※本稿は、林菜央『日本人が知らない世界遺産』(朝日新書)の一部を再編集したものです。
産業遺産はライフスタイルの反映
条約やその指針に明確に定義はされていませんが、共通の特徴を持ったグループとして認識されている、一般的にはあまり知られていない世界遺産のカテゴリーについて、ご紹介したいと思います。
その一つである産業遺産は、文化遺産のひとつの区分とみなされており、産業革命以降、人間のライフスタイルに劇的な変化をもたらした技術的革新や産業にちなむ場所や施設がこれにあたります。
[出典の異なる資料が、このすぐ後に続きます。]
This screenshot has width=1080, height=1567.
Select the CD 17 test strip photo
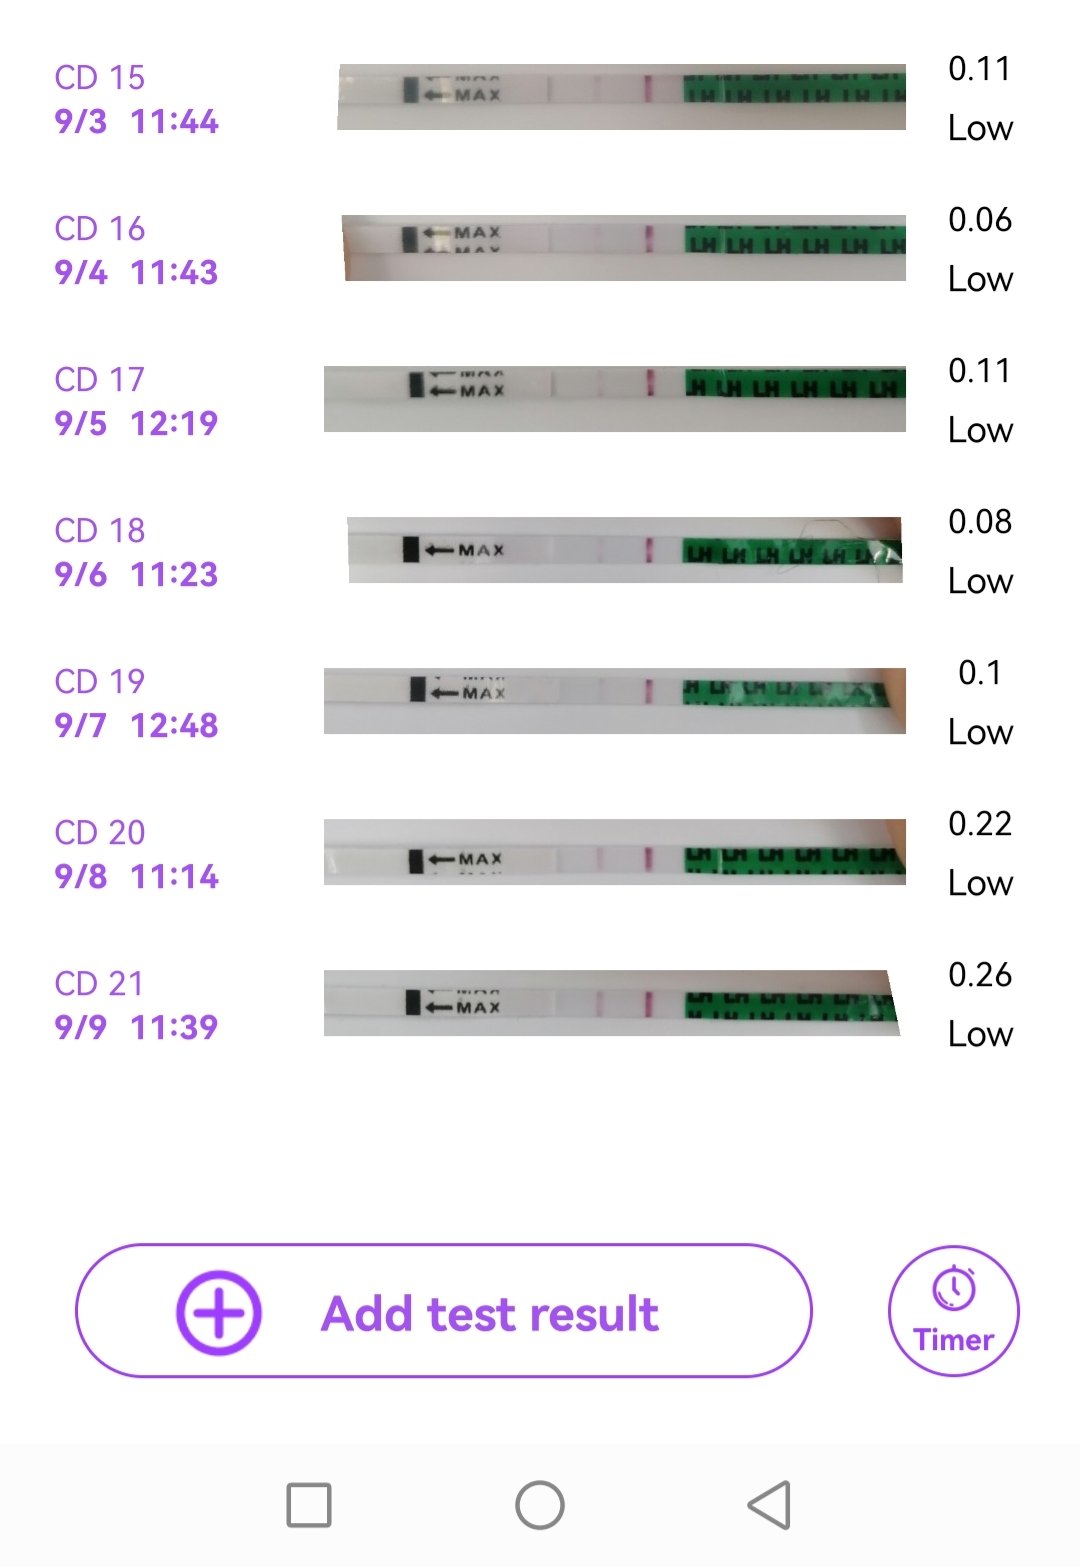tap(615, 399)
日本では、「富岡製糸場と絹産業遺産群」や「石見銀山遺跡とその文化的景観」などが産業遺産にあたります。
鉱山、輸送機関などが代表例で、また産業によって変化した社会生活を体現する住宅群、産業博物館なども含まれます。このカテゴリーの遺産を産業考古学という分野で研究し、その保存修復について専門に扱う機関として、ICOMOS(国際記念物遺跡会議)に認定された「産業遺産の保存のための国際委員会」(TICCIH:The International Committee for the Conservation of the Industrial Heritage)があります。
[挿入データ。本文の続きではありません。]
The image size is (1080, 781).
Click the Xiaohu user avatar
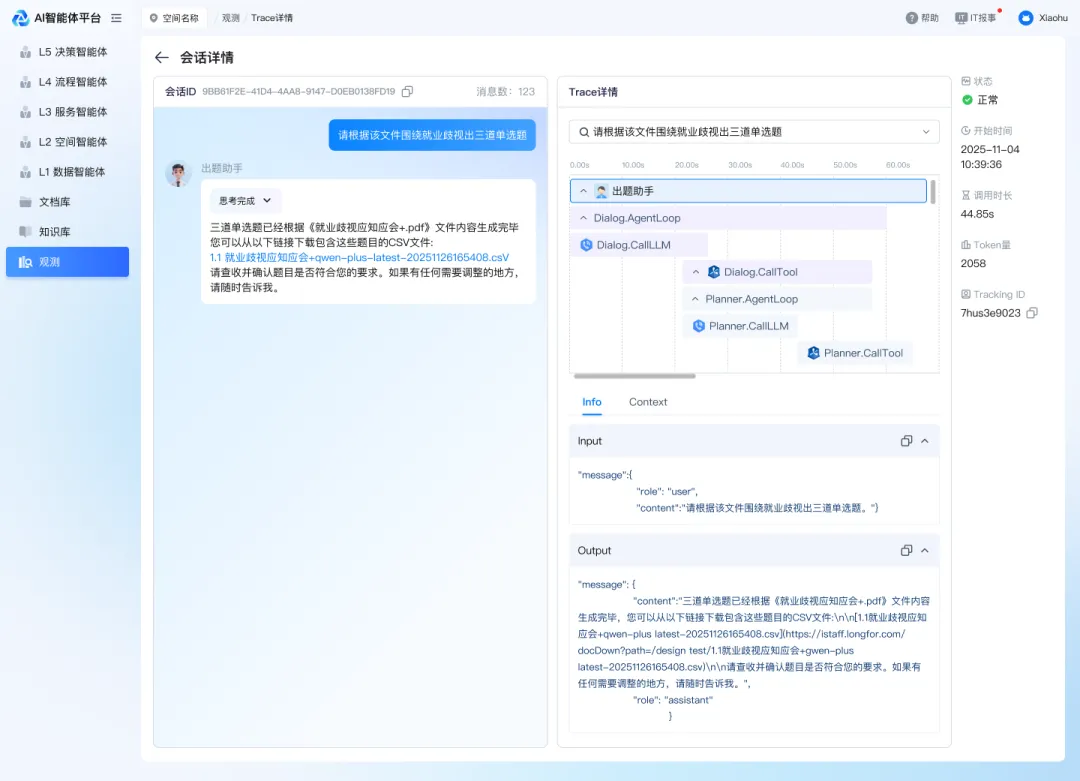1025,18
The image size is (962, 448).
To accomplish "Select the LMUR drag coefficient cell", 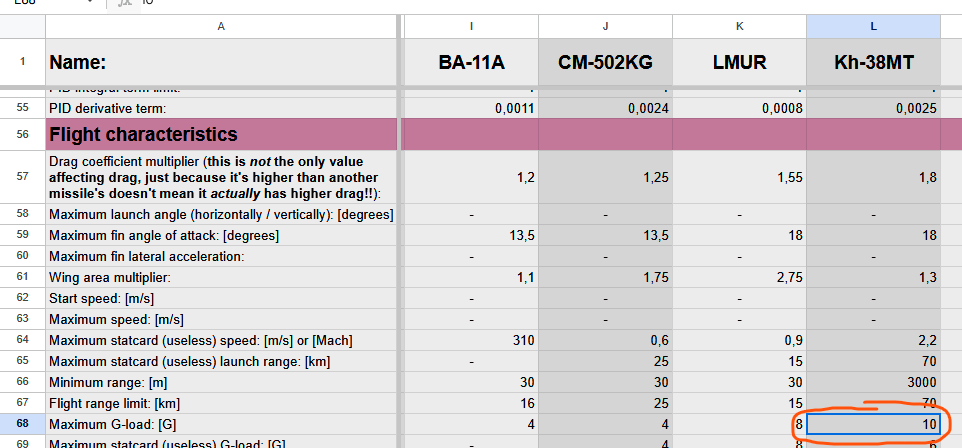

東京の上野にある国立西洋美術館本館を含む「ル・コルビュジエの建築作品――近代建築運動への顕著な貢献」(フランス、アルゼンチン、ドイツ、日本、ベルギー、インド、スイス)は、異なる大陸の7カ国に17の構成資産を有するという希少な世界遺産案件です。フランスの著名な近代建築家ル・コルビュジエが世界各地で新たな社会の要請にこたえるため設計した20世紀建築の代表的な作品が集められています。
インドの山岳鉄道群はアジア初の産業遺産
私が保存状況の査察のため訪れた産業遺産の中に、「インドの山岳鉄道群(Mountain railways of India)」があります。
インドの異なった州の山岳部を走る3つの鉄道を統合した遺産です。もともと1999年に、「ダージリン・ヒマラヤ鉄道」として単一資産が登録され、2005年に「ニルギリ山岳鉄道」が登録対象に加えられた際に現在の名称に変更されました。
2008年にはさらに「カルカ・シムラ鉄道」が構成資産として追加承認されました。アジア初の産業遺産として登録されたこの「インドの山岳鉄道群」は、1番目の構成資産であるダージリン・ヒマラヤ鉄道が現在でもなお、山岳での鉄道運営を技術的に克服した最も顕著な例とされています。1881年に設立され、技術革新のみならず、当初は移動が困難だったヒマラヤ地方の平野部と山岳地帯の住民の交流、物資の流通などに大きな役割を果たしました。
ニルギリ山岳鉄道は、1854年から1908年まで50年以上かけて完成し、標高326メートルから2203メートルまで走る鉄道です。
カルカ・シムラ鉄道は、19世紀半ばに、山の上にあるシムラの街に人手や食料を調達するための手段として拓かれました。